### Job
Find every line in the records below that contains the string "settings" and copy each one. Matching is case-sensitive.

--- Recorded data ---

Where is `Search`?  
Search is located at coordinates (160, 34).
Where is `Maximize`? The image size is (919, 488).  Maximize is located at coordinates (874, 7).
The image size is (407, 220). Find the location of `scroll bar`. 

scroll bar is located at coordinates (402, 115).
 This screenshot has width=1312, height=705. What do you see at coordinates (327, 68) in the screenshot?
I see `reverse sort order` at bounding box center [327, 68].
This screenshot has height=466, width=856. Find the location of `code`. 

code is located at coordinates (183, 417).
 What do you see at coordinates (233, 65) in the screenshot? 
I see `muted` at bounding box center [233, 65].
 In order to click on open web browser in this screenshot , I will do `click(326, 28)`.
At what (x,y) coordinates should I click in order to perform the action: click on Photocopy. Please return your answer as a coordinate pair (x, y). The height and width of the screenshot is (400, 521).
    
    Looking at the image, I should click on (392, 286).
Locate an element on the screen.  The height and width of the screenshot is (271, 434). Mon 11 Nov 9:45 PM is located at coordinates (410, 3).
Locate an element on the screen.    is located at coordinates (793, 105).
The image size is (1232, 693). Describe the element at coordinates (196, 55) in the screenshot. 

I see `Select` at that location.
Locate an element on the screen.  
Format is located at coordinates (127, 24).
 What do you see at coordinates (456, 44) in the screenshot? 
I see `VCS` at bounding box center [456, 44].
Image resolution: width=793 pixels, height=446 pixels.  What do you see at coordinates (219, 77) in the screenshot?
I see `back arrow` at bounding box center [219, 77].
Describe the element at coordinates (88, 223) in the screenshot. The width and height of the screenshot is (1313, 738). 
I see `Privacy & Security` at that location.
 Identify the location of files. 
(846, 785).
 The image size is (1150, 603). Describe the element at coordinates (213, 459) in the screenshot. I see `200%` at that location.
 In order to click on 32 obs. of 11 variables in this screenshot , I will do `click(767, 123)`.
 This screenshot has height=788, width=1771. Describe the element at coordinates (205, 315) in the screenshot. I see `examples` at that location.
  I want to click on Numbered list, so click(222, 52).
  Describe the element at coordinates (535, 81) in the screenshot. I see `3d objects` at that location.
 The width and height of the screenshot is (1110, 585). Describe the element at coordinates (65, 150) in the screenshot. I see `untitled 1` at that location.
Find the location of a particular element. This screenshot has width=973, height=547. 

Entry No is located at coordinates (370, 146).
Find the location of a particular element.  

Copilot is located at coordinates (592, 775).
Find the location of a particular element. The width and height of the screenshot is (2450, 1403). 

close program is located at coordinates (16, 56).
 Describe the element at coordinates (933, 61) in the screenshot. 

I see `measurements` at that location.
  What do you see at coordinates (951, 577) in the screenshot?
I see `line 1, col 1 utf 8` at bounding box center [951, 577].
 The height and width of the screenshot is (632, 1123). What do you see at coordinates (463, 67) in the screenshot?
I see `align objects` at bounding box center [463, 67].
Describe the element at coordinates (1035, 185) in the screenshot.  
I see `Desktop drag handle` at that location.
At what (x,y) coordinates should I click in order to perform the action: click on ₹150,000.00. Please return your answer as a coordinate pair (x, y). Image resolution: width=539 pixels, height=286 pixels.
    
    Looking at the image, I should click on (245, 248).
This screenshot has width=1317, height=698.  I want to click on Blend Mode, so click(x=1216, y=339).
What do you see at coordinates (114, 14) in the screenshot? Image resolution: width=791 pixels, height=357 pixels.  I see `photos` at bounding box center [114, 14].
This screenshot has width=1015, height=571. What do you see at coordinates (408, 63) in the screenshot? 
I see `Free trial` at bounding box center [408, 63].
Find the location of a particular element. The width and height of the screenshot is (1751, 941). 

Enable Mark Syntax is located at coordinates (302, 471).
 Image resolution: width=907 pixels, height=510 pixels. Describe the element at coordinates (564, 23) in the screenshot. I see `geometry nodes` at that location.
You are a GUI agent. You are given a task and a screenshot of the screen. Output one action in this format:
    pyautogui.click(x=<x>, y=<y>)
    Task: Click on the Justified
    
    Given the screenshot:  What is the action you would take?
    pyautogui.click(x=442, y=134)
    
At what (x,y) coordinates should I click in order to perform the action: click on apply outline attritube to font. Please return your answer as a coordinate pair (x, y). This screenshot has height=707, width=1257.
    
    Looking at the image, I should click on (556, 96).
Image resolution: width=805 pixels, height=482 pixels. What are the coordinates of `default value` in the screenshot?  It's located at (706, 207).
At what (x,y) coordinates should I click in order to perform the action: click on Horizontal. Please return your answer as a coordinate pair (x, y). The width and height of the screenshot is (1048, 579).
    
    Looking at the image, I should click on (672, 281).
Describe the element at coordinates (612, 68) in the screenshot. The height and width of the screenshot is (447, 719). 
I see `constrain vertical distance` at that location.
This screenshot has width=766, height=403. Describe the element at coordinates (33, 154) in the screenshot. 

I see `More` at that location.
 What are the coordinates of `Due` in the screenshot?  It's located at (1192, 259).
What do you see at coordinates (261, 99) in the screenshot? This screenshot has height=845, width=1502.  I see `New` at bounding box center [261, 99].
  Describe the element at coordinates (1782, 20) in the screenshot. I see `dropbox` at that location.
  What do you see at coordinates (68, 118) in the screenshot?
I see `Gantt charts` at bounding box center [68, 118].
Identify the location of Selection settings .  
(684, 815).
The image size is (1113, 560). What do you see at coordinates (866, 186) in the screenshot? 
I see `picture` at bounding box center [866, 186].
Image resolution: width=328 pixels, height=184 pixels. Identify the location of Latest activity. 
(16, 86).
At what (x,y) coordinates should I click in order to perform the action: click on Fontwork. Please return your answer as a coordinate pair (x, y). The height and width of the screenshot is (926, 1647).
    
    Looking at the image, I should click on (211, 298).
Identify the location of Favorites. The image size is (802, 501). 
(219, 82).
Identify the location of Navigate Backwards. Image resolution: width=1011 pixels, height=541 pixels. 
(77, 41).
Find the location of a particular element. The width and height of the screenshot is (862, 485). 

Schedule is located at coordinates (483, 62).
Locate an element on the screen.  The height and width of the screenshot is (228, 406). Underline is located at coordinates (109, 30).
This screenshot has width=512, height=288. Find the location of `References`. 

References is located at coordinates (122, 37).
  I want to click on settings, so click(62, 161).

---

### Exercise answer
Identify the location of Selection settings .  
  I want to click on settings, so click(62, 161).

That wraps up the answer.